At a recent academic conference held overseas, a colleague received an email from administrators at the university where he studies and works. They knew he was at the conference because the university had paid for his attendance. But the email said that as he had not signed the overseas student register as he was required to do each week, he was absent without leave and in breach of his overseas student visa conditions. The administrators said they were obliged to notify the UK Border Agency.
It is hard for those of us who have not been, and will not be by dint of origin, subject to such demands to imagine the effects of receiving such a threat - not least for a relatively young scholar, making a contribution at a prestigious international meeting, having prepared a paper into which he had invested a great deal of time and effort, and from which his university would no doubt benefit. We doubt very much whether this sort of over-reaction is indeed called for by the UKBA's requirements, but we have no doubt that such overenthusiasm is motivated by fear of what has happened to London Metropolitan University: the devastating withdrawal of its highly trusted sponsor status and thus its capacity to enrol non-European Economic Area students.
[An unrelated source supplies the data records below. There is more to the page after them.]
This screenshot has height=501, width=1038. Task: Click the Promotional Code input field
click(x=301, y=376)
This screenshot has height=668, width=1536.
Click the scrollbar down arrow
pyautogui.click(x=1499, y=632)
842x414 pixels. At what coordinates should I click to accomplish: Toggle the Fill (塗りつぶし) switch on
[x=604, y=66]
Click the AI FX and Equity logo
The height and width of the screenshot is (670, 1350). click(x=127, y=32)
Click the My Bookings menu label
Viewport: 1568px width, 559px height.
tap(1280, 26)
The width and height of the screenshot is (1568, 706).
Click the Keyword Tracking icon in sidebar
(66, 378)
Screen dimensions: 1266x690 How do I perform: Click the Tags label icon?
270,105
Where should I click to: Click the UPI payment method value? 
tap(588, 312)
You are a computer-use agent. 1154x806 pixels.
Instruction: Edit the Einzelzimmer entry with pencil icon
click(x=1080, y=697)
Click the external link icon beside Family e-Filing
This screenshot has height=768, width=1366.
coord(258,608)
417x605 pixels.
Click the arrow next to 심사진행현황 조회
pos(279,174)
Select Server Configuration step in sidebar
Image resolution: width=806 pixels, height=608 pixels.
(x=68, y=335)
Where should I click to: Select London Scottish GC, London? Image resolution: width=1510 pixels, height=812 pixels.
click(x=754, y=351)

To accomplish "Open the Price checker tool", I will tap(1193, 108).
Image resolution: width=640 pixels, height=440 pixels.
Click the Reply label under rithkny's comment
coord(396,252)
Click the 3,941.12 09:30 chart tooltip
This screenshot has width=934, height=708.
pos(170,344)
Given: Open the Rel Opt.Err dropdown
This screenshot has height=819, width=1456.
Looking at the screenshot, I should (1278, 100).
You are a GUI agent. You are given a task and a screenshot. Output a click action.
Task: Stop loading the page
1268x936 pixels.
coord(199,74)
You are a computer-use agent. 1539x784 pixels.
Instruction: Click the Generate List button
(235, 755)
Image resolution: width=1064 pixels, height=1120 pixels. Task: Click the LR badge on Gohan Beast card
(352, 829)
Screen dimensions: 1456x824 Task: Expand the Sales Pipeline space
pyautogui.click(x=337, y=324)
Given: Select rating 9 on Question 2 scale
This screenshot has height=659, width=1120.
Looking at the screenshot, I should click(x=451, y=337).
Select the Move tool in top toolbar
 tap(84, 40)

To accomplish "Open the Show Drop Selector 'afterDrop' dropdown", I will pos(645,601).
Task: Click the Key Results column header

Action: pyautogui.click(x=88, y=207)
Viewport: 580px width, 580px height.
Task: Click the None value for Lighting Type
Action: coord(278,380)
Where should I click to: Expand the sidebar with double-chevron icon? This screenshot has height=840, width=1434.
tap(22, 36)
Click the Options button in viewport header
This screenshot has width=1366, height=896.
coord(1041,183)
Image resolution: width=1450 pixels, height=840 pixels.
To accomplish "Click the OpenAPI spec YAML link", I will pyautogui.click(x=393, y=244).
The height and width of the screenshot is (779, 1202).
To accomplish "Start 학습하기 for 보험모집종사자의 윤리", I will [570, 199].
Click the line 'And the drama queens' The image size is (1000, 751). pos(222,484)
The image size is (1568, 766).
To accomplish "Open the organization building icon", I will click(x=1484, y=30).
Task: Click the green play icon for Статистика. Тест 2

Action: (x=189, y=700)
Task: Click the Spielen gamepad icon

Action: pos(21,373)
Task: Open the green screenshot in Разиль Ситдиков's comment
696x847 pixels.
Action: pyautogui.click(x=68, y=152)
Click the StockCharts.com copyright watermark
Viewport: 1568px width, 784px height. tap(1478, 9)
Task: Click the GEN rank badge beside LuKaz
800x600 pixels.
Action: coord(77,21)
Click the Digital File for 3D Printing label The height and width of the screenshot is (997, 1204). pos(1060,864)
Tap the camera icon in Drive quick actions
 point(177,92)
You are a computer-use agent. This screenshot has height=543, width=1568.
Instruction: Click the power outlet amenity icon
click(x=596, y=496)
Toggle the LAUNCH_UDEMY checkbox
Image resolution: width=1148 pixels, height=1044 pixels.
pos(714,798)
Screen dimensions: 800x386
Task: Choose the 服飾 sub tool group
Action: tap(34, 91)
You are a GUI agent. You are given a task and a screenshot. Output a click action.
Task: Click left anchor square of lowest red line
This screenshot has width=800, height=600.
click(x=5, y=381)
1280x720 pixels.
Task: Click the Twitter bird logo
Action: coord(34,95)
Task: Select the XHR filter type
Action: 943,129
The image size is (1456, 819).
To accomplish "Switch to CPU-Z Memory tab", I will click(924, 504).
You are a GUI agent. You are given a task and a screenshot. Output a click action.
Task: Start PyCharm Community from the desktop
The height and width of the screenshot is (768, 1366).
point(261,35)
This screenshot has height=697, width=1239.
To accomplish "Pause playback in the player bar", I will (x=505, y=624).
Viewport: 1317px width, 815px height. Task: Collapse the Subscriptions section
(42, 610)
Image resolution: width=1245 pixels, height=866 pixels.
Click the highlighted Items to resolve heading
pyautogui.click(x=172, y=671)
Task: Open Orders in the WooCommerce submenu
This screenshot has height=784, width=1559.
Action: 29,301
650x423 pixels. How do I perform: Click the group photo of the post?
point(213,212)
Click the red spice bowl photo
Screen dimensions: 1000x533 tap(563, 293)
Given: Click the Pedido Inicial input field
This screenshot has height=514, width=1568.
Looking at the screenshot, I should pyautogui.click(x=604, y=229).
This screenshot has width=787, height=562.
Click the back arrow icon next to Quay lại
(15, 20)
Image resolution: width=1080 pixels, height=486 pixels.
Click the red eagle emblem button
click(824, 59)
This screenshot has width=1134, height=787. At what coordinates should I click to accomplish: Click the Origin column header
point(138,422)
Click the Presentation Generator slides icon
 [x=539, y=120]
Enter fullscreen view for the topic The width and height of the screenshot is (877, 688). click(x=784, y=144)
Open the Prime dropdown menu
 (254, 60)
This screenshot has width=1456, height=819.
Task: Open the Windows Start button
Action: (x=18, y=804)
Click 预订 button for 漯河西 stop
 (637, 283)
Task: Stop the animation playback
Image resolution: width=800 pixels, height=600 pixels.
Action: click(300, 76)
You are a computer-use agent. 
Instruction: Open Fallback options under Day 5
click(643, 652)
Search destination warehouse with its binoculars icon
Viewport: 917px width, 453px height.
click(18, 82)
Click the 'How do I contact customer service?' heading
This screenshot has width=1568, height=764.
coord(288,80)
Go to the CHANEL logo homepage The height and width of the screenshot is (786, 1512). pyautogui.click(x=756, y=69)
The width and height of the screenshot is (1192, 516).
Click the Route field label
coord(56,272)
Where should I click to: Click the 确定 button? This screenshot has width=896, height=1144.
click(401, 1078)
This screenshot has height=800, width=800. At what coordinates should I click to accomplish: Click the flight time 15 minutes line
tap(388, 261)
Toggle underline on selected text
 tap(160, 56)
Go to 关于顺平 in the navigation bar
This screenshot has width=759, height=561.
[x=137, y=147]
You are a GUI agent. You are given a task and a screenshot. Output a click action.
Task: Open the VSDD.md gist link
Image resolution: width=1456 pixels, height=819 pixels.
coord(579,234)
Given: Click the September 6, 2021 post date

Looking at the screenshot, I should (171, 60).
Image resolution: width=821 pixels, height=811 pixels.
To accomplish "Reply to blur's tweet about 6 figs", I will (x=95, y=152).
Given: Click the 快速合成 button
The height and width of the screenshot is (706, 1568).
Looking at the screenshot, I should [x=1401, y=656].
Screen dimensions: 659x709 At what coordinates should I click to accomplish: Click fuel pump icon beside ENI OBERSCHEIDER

At a different university, several colleagues - including British citizens - have received emails from their human resources department demanding (doubtless unlawfully) that they furnish their passports, again purportedly to comply with UKBA regulations. A PhD student, a legal UK resident of non-EEA origin, received an email from the university's international office advising abruptly that her enrolment had been suspended until such time as she presented her passport (something never hitherto asked for) to the bureaucrats - once more supposedly in accordance with UKBA rules. This institutional insensitivity and over-policing is perhaps inevitable given that university administrators are not professional border agents - and given the intimidatory example made of London Met.
Put any group of academics from different institutions in the same room and such stories of intimidation would no doubt be repeated. Higher education is riven by low-level institutional racial harassment. Occasionally, of course, the issue hits the headlines - most recently, and infamously, via the London Met debacle, which collectively punishes legitimate overseas students for the apparent shortcomings of the university administration. Surely we should value international collaboration between academics and students at all levels, and thus condemn the UKBA's narrow and short-term-oriented intervention into UK higher education for setting a dangerous and destructive precedent?
All this occurs, of course, against the backdrop of the abhorrent ideological and administrative targeting of overseas students in the UK as part of the attempt to reduce net immigration in order to pander to the anti-immigration lobby.
The imposition of these policies effectively brands all overseas students as potential immigration fraudsters and requires them to prove their innocence. At the same time it inappropriately positions educational institutions as engaging in bogus operations unless they can prove otherwise.
Checks and approvals for issuing visas are not the proper function of higher education institutions: we must collectively object to the Home Office imposing these roles on universities as a cost-cutting measure and in the context of understaffing at the UKBA. Our universities should stand up to anti-immigration bullying, stop kowtowing to the perceived whims of the UKBA and concentrate instead on the functions of higher education that are their raison d'être.
Institutionalised racism takes many forms: this is one of the more insidious ways in which the UK academy has been drawn on to this terrain. As we (and many others) have previously warned, the Tier 4 issue is only one part of a wider set of checks on academics and students (such as institutions scrutinising UK passports). There is now mounting evidence that black and minority-ethnic UK citizens and those with "foreign-sounding" names are being disproportionately targeted. The surveillance of non-EEA students is being extended to European Union and British citizens, students and staff alike.
The High Court has granted interim relief to protect the position of international students at London Met, and the institution has been granted permission to seek a judicial review. In the meantime, other universities should not opportunistically attempt to "poach" disenfranchised London Met students. The tolerance and collegiality that should underpin the university are being undermined in myriad ways - this is one of them.
We ought to speak out and let our actions speak louder still by refusing to conduct or comply with xenophobic surveillance that is so detrimental to higher education.
The courts may have a lot of work ahead of them.